Israeli Specialists Restore Eyesight Of Over 80 People In Papua New Guinea Aid Mission
Israeli medical specialists from the Sheba Medical Center at Tel Hashomer Hospital wrapped up a humanitarian mission to Papua New Guinea in the southwestern Pacific earlier this month, having restored the eyesight of over 80 visually impaired people living in the eastern half of the island of New Guinea, the hospital announced.
The ophthalmology experts from the Goldschleger Eye Institute at Sheba were dispatched by the hospital’s Israel Center for Disaster Medicine and Humanitarian Response department and were part of a 10-member Israeli team sent on the mission. The doctors, headed by Dr. Eva Platner, a vitreo-retina specialist, performed cataract surgeries on villagers in an operating theater on a medical ship that set off from Australia, sailing the coast of the island while trying to reach as many villages as possible.

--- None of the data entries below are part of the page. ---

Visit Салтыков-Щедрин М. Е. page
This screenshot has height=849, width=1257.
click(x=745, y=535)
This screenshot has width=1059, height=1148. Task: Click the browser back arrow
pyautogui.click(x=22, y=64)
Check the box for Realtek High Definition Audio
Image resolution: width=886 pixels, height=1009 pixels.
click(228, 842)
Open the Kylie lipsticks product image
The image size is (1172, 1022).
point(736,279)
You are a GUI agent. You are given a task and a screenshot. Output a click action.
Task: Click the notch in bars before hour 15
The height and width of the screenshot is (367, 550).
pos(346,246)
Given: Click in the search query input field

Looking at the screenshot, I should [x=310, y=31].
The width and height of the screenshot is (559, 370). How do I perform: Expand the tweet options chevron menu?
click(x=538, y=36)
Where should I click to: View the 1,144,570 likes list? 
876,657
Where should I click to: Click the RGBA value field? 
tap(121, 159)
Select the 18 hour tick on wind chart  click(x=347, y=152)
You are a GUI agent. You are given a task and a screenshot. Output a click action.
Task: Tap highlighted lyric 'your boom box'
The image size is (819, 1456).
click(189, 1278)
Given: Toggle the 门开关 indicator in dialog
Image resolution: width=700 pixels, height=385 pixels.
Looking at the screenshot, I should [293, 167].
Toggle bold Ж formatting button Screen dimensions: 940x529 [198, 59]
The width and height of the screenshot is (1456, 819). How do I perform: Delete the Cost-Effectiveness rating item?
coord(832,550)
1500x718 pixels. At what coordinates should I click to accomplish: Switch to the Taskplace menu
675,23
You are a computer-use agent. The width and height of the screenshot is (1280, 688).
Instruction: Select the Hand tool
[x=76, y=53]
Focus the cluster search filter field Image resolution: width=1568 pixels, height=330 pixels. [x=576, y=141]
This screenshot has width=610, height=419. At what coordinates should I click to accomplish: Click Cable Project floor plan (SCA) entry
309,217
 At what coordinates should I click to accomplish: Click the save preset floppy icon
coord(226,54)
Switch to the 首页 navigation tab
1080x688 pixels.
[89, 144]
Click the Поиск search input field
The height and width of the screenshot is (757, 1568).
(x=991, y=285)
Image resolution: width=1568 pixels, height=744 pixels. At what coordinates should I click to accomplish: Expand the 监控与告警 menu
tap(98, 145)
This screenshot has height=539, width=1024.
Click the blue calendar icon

The mission launched earlier this month in collaboration with the humanitarian NGO NATAN – International Humanitarian Aid, and at the request of the Israeli Ministry of Foreign Affairs, concluding on February 11. The 10-member Israeli team was part of a delegation of 120 people from 20 nations working with Youth With a Mission, an Australian organization that regularly delivers aid and services via medical ships to rural and isolated areas in Papua New Guinea and some of its off-shore islands.
The Israeli team screened patients for cataract surgeries, most of whom were blind in both eyes because of neglected cataracts, Sheba Medical Center said. Cataracts, a clouding of the lens of the eye that leads to impaired vision over time, are generally treatable with the right medical care.